On that note, I’ve come to realize that money is the only thing that matters to my old boss. It’s the only language he really speaks. Compassionate and progressive he is not.
Emotion is my language. Positive change is important to me.
I began to feel that if I didn’t pursue things, I was tacitly condoning those actions and opinions that hamper our society. I was agreeing that people don’t matter. The thought of laying down and essentially saying “you win, I’m not even going to try to fight back” made me feel ashamed of myself.
It was the best shame I’ve ever felt.
Don’t I advocate for mental health? Isn’t that, if nothing else, the only thing I feel truly passionate about in life?
I think that society accepting mental health in the workplace without the stigma has made a good start – but it’s got a long way to go. I am proof of that.

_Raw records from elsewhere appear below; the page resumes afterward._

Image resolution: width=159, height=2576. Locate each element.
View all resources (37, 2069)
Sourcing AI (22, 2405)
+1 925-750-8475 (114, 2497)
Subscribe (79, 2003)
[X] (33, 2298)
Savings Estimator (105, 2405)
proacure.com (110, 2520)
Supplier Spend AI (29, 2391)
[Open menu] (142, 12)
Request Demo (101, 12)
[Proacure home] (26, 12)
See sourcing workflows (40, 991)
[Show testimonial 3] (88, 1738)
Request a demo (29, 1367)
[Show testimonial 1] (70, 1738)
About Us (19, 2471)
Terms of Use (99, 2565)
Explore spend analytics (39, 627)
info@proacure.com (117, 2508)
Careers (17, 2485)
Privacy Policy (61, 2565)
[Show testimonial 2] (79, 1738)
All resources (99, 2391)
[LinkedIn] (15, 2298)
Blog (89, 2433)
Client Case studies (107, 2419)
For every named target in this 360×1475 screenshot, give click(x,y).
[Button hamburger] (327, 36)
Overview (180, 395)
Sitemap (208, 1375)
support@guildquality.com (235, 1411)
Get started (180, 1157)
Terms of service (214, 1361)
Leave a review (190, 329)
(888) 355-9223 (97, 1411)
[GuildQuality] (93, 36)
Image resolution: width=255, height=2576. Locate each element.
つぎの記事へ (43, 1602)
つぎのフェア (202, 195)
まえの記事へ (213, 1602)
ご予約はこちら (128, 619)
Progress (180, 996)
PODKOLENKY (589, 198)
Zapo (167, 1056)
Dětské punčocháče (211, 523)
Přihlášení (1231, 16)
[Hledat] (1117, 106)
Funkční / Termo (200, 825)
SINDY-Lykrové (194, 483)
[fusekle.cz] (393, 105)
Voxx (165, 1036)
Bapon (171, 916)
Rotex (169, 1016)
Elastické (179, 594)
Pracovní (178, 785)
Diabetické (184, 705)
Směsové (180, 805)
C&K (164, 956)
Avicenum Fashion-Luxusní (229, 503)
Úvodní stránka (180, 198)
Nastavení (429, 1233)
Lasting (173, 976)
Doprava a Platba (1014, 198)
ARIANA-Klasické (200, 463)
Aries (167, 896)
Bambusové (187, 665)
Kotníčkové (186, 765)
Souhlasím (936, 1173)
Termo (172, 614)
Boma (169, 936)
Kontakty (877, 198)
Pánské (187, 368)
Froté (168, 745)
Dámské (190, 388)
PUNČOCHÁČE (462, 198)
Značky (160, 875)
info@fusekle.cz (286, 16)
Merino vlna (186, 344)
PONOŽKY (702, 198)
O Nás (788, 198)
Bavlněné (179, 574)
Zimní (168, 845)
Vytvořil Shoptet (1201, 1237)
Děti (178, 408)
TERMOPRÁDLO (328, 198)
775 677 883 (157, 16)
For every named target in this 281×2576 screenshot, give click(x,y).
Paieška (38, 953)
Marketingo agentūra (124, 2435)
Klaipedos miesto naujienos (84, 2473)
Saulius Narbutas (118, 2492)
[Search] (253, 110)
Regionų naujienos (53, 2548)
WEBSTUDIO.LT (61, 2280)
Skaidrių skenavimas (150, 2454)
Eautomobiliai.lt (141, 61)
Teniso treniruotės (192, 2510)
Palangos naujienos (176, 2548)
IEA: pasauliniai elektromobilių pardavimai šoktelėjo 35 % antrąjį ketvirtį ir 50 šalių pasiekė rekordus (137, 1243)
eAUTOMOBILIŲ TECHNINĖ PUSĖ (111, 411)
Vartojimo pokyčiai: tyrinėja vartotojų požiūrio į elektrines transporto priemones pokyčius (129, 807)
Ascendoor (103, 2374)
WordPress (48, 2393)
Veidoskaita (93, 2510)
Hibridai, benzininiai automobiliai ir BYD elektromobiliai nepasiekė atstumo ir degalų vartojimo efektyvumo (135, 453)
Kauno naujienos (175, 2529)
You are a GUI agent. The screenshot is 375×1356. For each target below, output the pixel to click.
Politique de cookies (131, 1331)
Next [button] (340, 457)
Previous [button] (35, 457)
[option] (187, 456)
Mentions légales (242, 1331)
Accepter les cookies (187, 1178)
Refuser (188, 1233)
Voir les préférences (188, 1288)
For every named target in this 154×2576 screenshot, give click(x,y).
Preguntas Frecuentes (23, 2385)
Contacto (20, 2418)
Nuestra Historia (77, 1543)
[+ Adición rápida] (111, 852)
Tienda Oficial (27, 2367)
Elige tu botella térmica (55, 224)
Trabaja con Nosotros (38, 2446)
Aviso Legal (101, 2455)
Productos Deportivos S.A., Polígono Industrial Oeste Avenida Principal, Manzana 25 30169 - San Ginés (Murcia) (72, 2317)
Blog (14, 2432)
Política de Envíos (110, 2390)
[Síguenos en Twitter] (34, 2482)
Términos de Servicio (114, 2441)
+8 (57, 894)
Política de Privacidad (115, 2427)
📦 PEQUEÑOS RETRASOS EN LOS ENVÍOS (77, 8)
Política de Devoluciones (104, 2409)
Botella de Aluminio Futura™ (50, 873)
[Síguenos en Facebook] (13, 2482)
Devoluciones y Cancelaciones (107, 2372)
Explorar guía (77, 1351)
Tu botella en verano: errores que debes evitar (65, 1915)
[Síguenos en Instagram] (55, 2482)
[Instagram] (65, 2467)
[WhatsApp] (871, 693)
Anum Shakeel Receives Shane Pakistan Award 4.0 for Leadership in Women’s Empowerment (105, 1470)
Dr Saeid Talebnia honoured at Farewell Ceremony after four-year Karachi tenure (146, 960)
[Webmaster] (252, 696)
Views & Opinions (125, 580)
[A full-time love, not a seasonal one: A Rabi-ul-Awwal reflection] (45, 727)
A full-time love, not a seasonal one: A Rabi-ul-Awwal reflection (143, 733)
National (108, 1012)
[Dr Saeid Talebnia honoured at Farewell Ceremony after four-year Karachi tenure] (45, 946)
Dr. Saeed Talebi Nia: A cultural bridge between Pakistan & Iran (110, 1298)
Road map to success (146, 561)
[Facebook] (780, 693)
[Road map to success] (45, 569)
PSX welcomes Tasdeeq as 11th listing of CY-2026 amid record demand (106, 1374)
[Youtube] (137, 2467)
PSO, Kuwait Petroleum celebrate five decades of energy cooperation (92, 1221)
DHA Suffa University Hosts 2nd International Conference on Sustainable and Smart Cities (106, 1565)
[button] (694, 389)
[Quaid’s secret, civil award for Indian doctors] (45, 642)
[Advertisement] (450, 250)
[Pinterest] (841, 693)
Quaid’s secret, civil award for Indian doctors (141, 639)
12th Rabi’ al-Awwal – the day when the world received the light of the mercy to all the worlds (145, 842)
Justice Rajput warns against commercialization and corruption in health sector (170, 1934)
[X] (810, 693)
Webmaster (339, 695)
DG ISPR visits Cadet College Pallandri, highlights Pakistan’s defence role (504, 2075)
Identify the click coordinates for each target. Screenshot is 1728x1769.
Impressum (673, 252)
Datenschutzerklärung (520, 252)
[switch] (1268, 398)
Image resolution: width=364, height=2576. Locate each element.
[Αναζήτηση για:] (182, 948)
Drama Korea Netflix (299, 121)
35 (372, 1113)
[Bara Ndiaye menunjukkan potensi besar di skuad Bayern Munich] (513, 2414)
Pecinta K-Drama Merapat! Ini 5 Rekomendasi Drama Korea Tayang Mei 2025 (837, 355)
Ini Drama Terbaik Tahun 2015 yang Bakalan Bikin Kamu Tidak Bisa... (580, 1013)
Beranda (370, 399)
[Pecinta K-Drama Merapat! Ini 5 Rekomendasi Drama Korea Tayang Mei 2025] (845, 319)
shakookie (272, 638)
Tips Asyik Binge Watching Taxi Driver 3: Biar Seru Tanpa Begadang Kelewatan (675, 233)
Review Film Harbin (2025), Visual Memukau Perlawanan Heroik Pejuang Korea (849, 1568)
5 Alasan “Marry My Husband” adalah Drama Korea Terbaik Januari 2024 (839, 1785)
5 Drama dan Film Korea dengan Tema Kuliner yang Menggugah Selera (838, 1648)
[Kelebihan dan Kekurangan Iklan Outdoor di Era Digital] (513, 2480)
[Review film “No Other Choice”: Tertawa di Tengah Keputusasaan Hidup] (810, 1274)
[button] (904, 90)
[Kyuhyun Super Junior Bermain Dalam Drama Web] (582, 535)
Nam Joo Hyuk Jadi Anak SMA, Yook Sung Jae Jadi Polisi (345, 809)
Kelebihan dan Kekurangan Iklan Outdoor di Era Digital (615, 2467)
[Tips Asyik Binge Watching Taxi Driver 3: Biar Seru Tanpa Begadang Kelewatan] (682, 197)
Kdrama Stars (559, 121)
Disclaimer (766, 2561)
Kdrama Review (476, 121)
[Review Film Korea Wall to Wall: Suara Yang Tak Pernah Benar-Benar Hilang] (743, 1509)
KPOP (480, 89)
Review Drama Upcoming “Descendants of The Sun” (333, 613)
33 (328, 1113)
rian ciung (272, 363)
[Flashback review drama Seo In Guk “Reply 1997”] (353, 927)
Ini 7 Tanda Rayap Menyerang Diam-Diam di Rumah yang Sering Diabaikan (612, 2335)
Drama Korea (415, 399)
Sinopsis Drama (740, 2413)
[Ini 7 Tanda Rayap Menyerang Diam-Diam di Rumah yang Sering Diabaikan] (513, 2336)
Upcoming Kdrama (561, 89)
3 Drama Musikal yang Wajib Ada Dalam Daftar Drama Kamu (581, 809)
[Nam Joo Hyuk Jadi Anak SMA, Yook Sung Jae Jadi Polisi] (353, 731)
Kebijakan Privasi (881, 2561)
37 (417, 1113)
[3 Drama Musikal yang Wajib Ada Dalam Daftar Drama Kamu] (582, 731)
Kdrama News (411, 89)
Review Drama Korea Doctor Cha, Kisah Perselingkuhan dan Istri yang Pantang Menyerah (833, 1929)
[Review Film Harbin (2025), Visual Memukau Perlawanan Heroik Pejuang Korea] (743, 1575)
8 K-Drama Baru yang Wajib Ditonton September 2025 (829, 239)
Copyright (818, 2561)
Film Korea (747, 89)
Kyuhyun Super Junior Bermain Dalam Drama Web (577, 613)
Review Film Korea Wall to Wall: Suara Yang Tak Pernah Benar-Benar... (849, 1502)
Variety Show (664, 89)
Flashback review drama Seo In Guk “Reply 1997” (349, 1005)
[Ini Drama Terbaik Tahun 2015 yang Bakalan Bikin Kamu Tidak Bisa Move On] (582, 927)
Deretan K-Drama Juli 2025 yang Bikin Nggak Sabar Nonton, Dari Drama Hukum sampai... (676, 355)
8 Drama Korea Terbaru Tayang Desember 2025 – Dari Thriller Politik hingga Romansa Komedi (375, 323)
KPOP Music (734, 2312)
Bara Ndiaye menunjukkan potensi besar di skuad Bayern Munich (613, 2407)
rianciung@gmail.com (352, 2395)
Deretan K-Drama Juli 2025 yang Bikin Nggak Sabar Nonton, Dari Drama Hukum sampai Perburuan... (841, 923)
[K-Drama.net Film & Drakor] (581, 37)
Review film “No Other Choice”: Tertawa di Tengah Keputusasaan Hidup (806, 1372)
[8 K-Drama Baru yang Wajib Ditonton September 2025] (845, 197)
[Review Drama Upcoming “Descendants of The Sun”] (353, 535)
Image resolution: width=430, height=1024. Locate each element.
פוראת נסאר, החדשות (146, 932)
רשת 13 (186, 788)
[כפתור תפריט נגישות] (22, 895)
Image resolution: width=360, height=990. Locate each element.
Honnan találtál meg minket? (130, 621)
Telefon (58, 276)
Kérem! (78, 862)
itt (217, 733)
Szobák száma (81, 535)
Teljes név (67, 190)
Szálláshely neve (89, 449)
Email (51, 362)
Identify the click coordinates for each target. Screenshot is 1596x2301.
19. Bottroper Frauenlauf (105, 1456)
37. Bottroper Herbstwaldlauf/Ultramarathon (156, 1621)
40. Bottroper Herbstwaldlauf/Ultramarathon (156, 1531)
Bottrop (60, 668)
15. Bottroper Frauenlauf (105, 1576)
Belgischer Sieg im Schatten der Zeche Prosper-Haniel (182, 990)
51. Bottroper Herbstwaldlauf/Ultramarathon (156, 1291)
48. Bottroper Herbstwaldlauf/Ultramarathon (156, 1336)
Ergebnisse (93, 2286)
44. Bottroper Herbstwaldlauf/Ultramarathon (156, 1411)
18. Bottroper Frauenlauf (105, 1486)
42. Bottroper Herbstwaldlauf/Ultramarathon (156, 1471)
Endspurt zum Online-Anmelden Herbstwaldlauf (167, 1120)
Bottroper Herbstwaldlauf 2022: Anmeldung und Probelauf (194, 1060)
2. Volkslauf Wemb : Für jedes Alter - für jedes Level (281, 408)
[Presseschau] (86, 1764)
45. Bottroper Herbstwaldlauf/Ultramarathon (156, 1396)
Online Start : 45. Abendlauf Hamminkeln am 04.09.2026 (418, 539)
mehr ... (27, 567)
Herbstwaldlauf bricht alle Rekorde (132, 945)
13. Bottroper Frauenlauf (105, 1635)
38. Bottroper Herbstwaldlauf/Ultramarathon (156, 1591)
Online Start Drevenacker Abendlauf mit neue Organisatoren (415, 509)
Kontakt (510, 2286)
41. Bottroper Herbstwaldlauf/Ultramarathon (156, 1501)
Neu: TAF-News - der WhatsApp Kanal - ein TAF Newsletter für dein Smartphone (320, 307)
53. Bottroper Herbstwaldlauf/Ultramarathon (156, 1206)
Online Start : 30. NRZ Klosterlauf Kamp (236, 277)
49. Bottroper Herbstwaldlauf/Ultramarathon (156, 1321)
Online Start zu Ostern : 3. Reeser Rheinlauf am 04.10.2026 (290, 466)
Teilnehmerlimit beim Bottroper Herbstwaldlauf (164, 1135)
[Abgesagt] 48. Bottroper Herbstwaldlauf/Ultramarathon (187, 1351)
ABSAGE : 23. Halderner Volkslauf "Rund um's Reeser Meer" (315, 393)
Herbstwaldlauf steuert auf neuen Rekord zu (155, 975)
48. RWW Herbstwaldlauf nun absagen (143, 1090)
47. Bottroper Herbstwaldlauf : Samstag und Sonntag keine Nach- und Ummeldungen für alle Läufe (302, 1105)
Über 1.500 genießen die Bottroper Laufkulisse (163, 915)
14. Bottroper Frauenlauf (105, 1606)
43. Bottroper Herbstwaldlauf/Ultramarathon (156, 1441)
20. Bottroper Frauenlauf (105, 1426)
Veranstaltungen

The only way to change society is to be that change. If the minions of the world don’t stand up to their bullies, there would be no progress. That’s where #MeToo and other campaigns truly originated from – the little guy going up against the beast, over and over until everyone else starts to take notice.
So after thinking about it really really hard, I did what I thought was right. I stood up to them. I decided to force them to turn their minds to the aftershock of their actions. The result didn’t matter. Their attention did.
A million dollars can’t make things better for me. What I truly need is impossible. A law court can’t wave a magic wand and erase the humiliation I felt (and still feel). It can’t restore my self-esteem. It can’t allow me to walk down the street without feeling terrified that I’ll bump into someone from my old office. A court can only award money.
But money is the only thing my ex-employer values. The only thing that gets his attention. The only way I could get his attention.
I’m not going to get into any details. There was no clear winner, and no clear loser. But in and of itself, it was another step toward destigmatizing mental health in the workplace.
I’m going to share the experience here in the coming weeks. No details will be revealed: no dollar amounts, no steps I may or may not have taken, no names, no positions, nothing.
What I can share is my emotional experience. What my hopes are. What my sociological goal was.
I hope my actions can help evoke positive change.